## WHAT IS EXPECTED
Only the pictures stay out; please return all the entries below exactly as written.

***

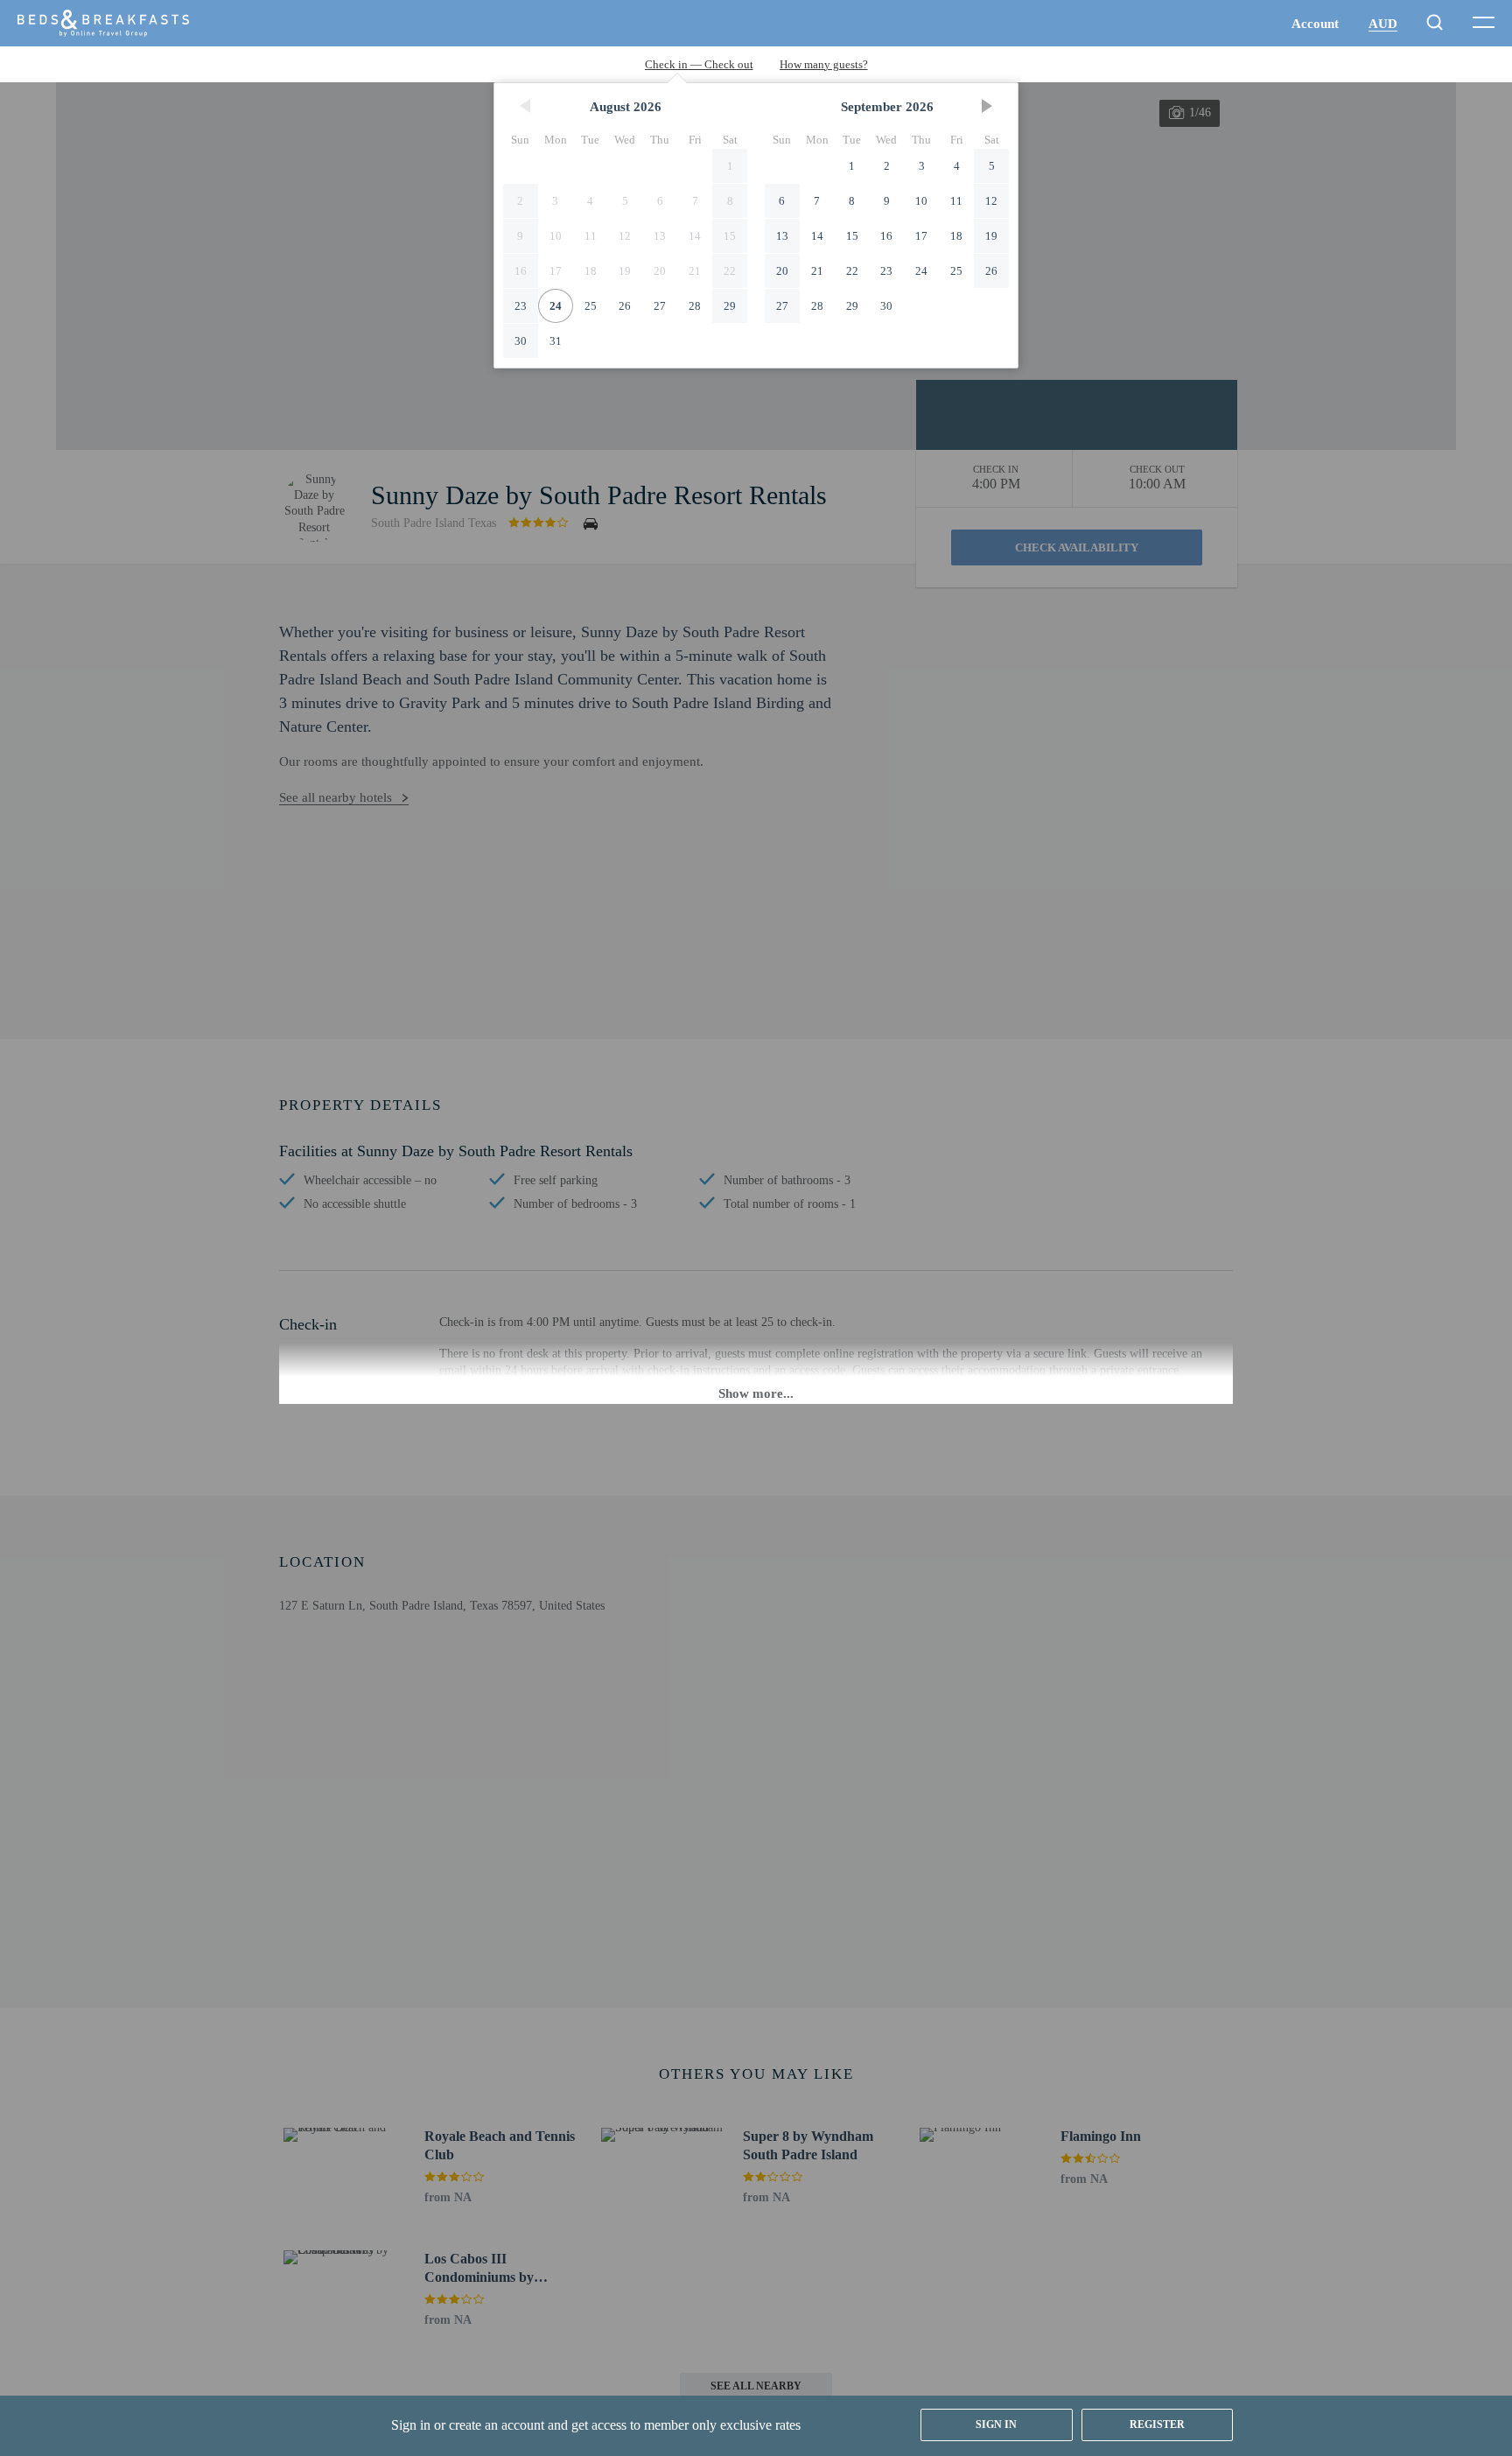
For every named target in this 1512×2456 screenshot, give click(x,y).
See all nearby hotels (335, 797)
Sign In (996, 2424)
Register (1157, 2424)
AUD (1382, 24)
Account (1315, 24)
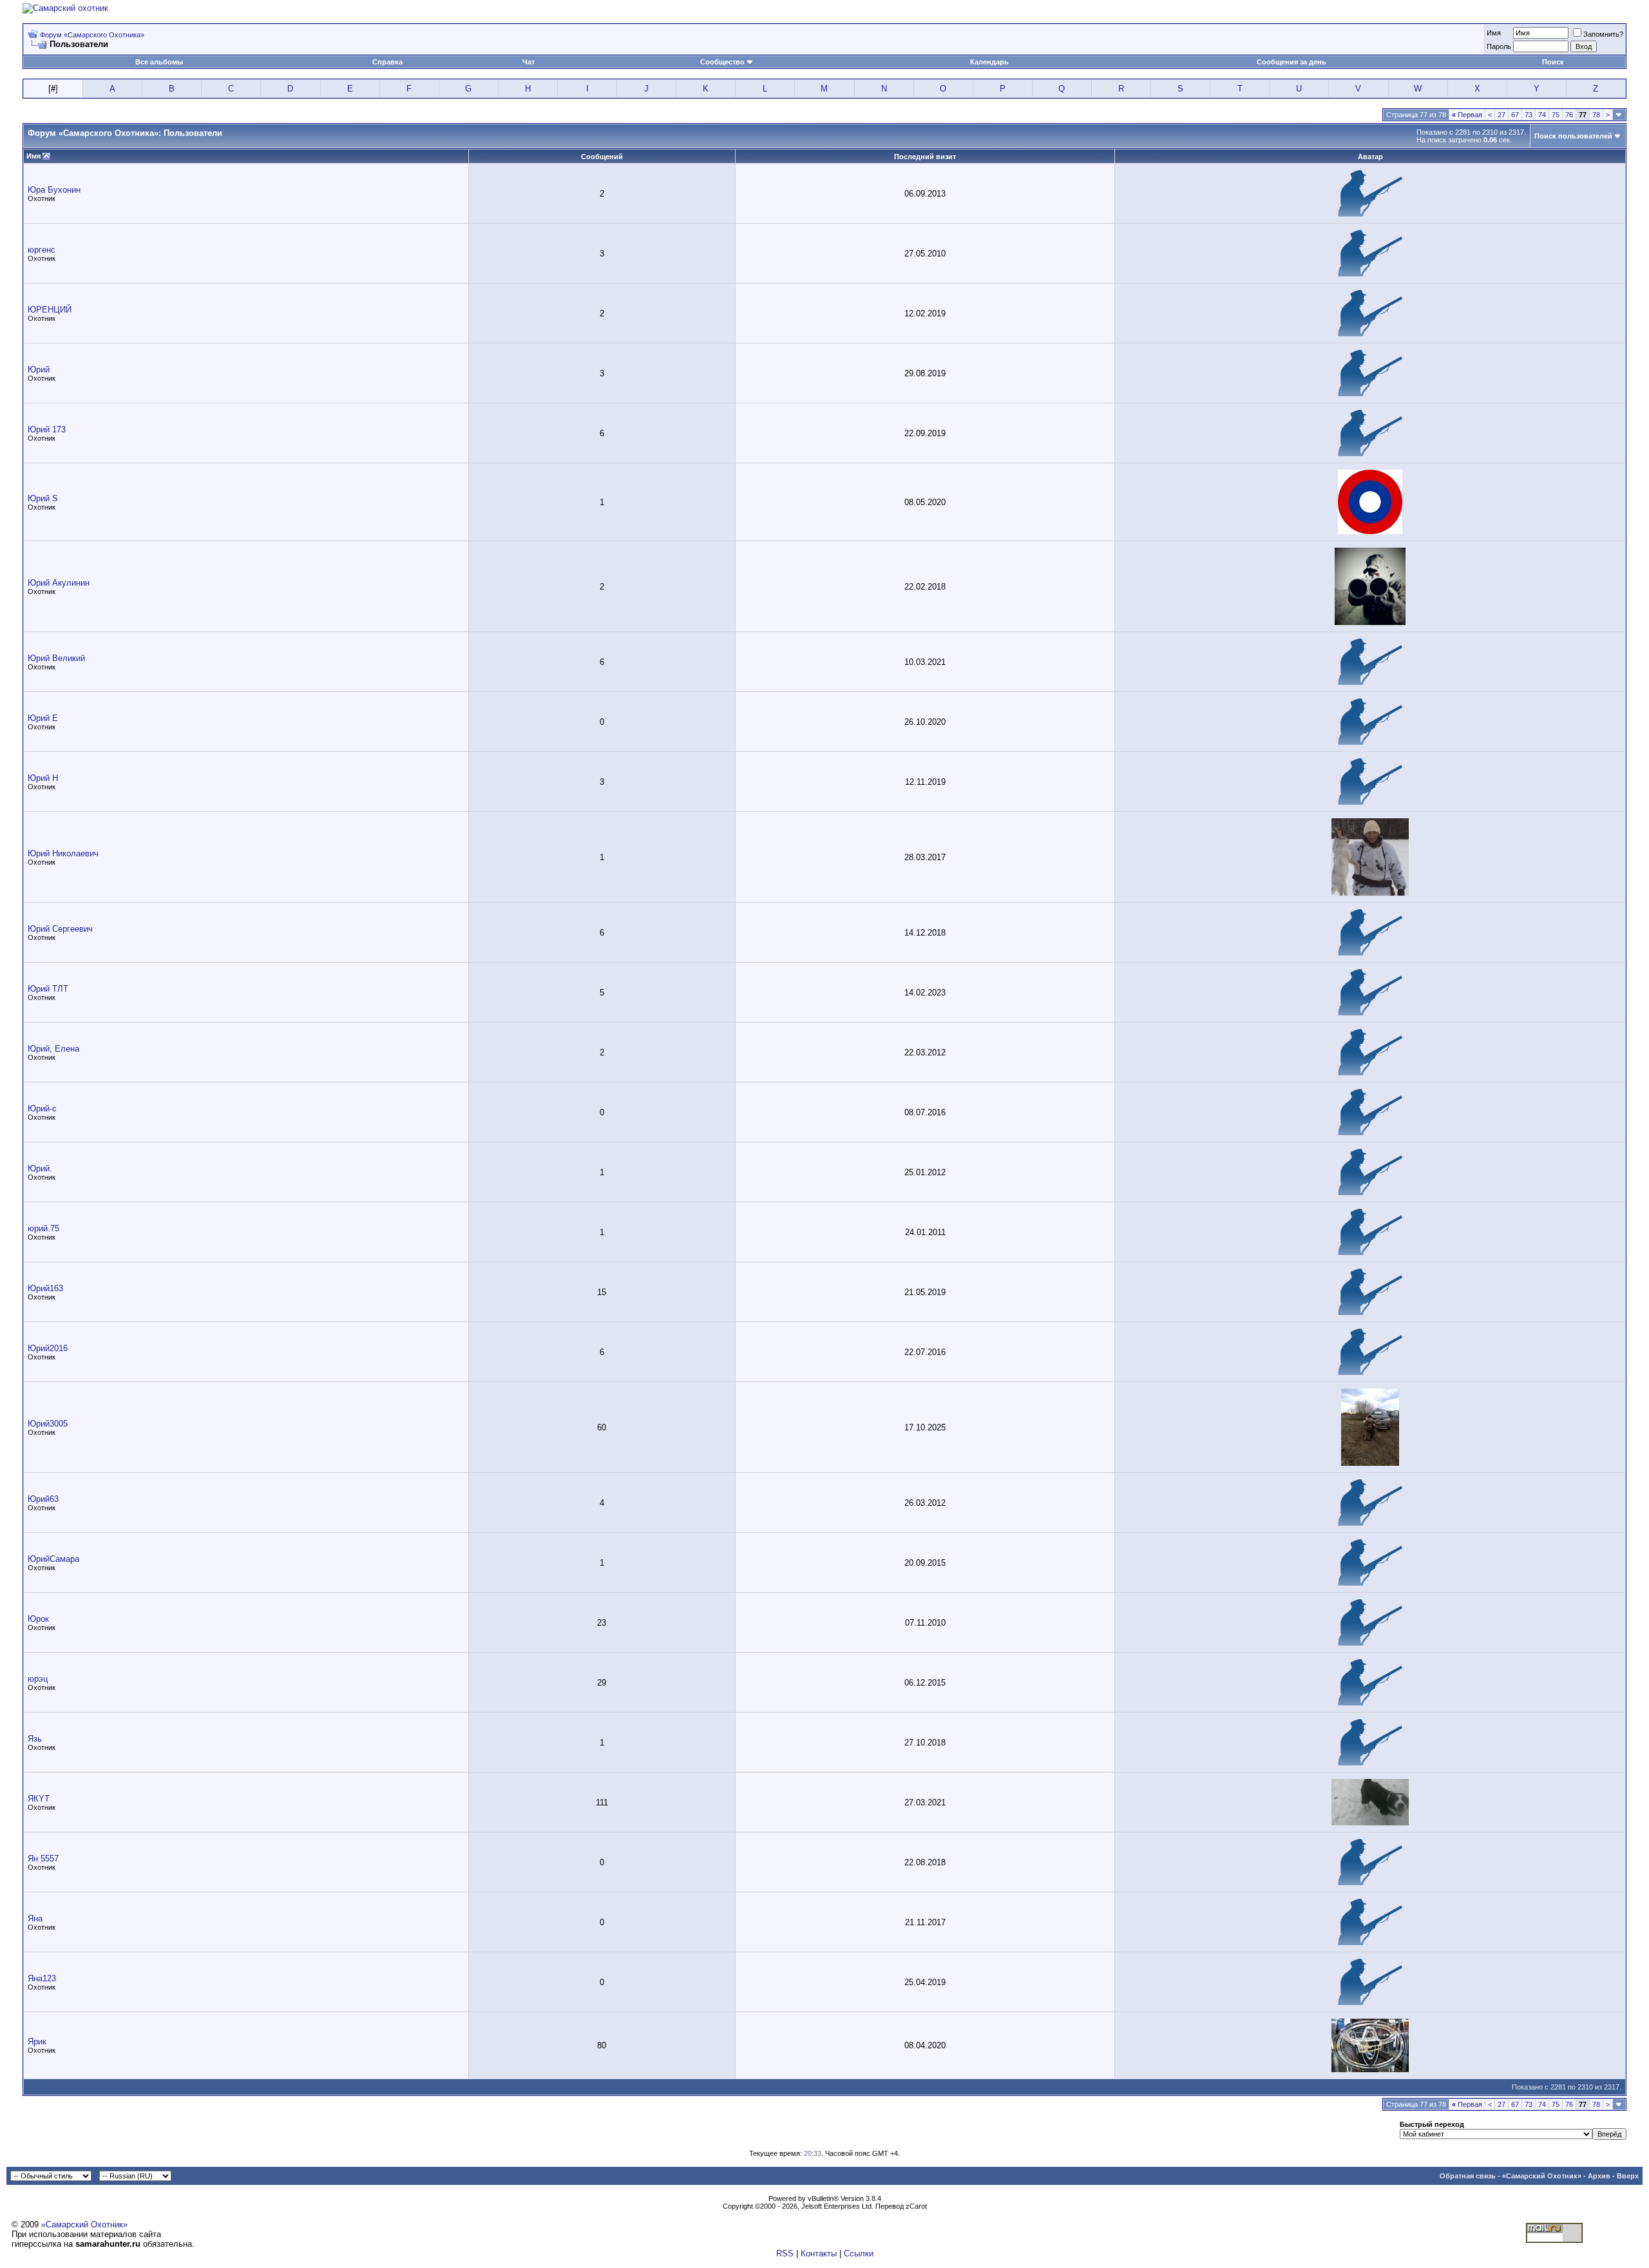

***

## SOLUTION TO THIS EXERCISE
For every named target in this 1512×2456 screenshot, give click(x,y).
See all nearby hotels (335, 797)
Sign In (996, 2424)
Register (1157, 2424)
AUD (1382, 24)
Account (1315, 24)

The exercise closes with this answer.